On September 13–14, 1737, Hume and his wife Elizabeth conveyed 300 acres of land in St. Mark's Parish, Orange County, to James Garton of St. George's Parish, Spotsylvania County, for £50 current money. The land was located on a branch of Mountain Run called Hungary and bordered properties owned by Col. Alexander Spotswood, John and Aaron Moore, Edward Tiel, and Robert Spotswood.

Hume conveyed a tract of land in Orange County to Thomas Wright Belfield of Richmond County for £28 current money on April 13–14, 1739. The land, located on a branch of Mountain Run, bordered Col. Spotswood's line.

On March 13–14, 1740 [N.S. 1741], Hume transferred 375 acres of land in Beverley Manor to Gibbons Jennings for £30 current money. The land was situated on the south river of Shenandoah and bordered the lines of Robert Turk, Samuel Guy, and the patent of Beverley Manor. The transaction was witnessed by Robert McClanahan and Robert Erwin, and was acknowledged on March 26, 1741.

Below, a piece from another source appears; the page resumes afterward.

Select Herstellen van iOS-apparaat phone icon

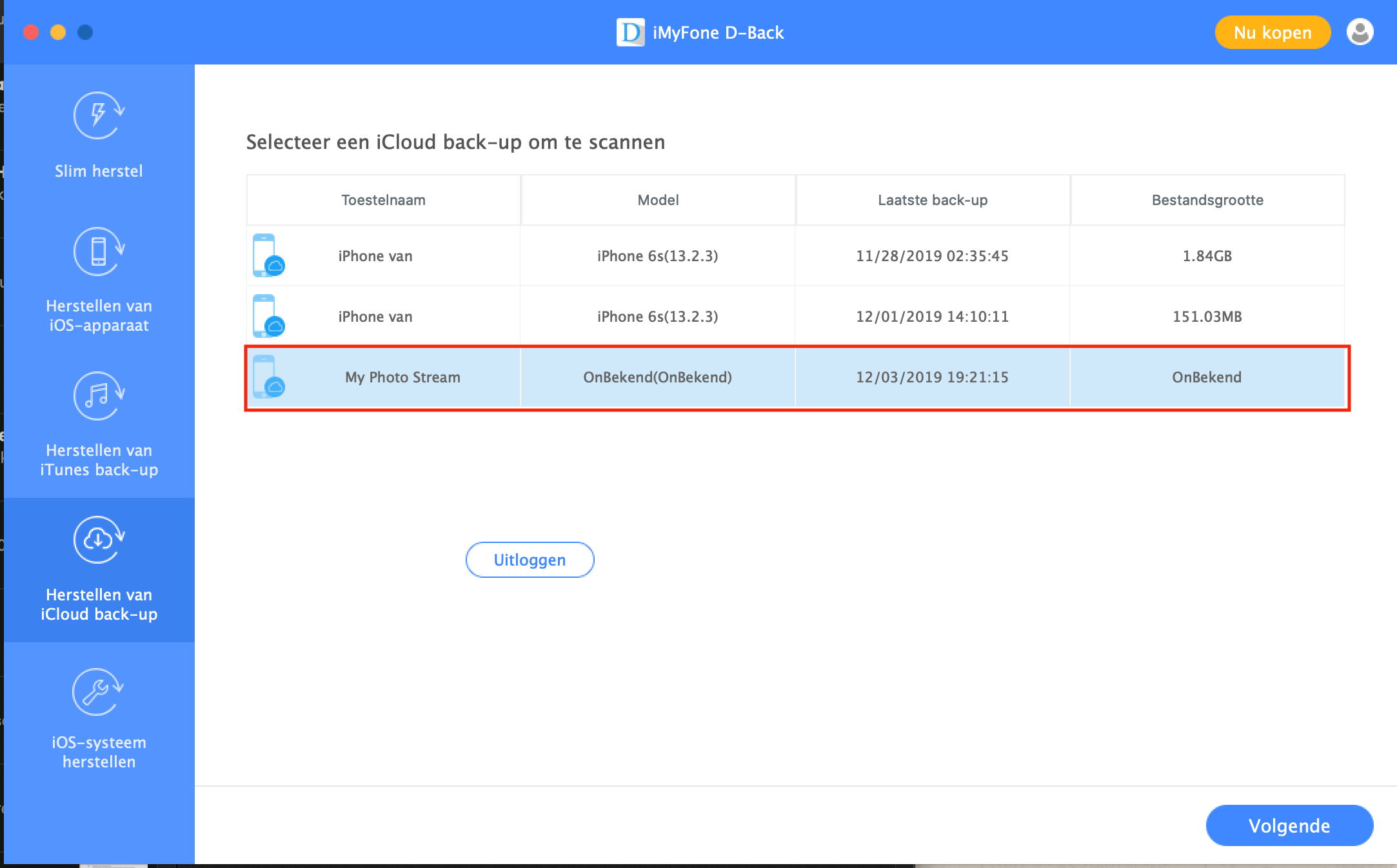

On August 27, 1745, Hume deeded 343 acres of land in St. Mark's Parish along Hungry Run [Mountain Run] to William Morris of Orange County. This tract, originally patented to Charles Stuart on August 21, 1734, was part of a larger parcel that Hume had purchased in March 1741 through William Beverley, Gent. The land was initially patented by Lt. Governor Alexander Spotswood. The transaction was overseen by Robert McClanahan.

On January 19, 1753, Hume sold, or conveyed, 50 acres, to Johann Heinrich Bach (aka John Henry Back), who had immigrated in 1740, settled on that land around 1743, built a cabin, and cleared a large amount of land and planted crops. The land was along the north side of Meander Run (aka Crooked Creek), and may have even been part of Hume's 322 acres, at the juncture of Meander Run and the Robinson River. This 50 acres bordered the land of Henry Field.

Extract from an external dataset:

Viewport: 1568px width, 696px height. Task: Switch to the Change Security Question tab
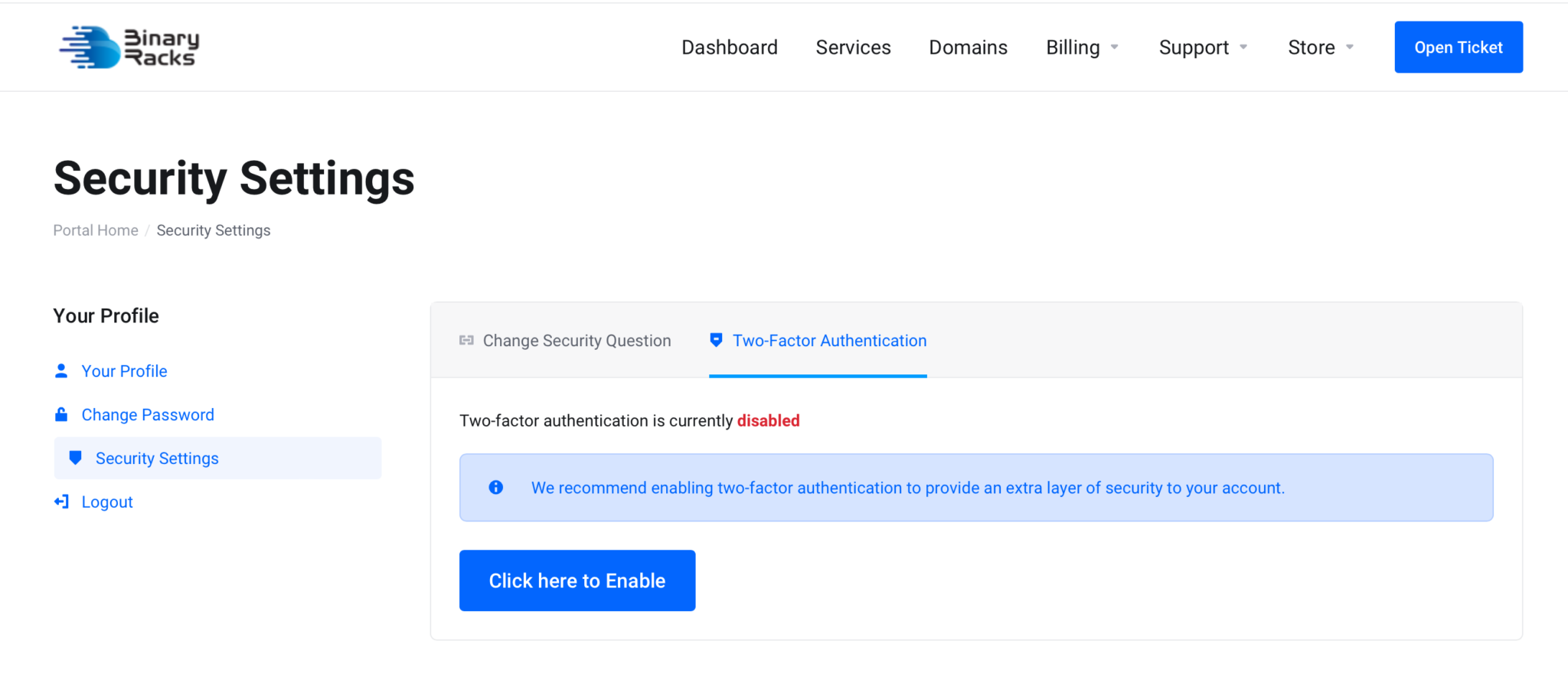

On December 11–12, 1757, Hume of Culpeper County leased and released 3,000 acres to Henry Field of the same county for £30 current money. The land, originally patented to Charles Stewart on August 1, 1735, was acknowledged by Stewart to Hume through deeds of lease and release on September 13, 1735, in the Orange County Court. The tract was located on the north side of Meander Run, at the mouth of a branch corner to Field, extending to the fork of a branch, and included lines bordering Robert Spotswood's line and Colonel Alexander Spotswood's line, as well as the corner of a patent formerly granted to Francis Kirtley. The transaction was witnessed by Will Stanton, George Hume Jr., and Francis Hume. Henry Field was a member of the House of Burgesses.

Hume continued his work as a surveyor and colonial official until his death in 1760. His surveys supported Virginia's development, including areas of Culpeper County where his family settled southeast of present-day Brightwood, now in Madison County (formed 1792). His work ensured lands were ready for ownership and governance.

== Family ==
Hume and his wife Elizabeth had several children. Their eldest son, George Jr. (1729–1802), served as a private and later sergeant in Captain William Payne Jr.'s company of the 1st Virginia State Regiment during the American Revolutionary War from September 1777 to March 1778. Their second son, Francis (1730–1813), served in the Culpeper County militia under Captain John Field during the French and Indian War before becoming a captain in the Virginia Line during the Revolutionary War. Francis was an original member of the Society of the Cincinnati.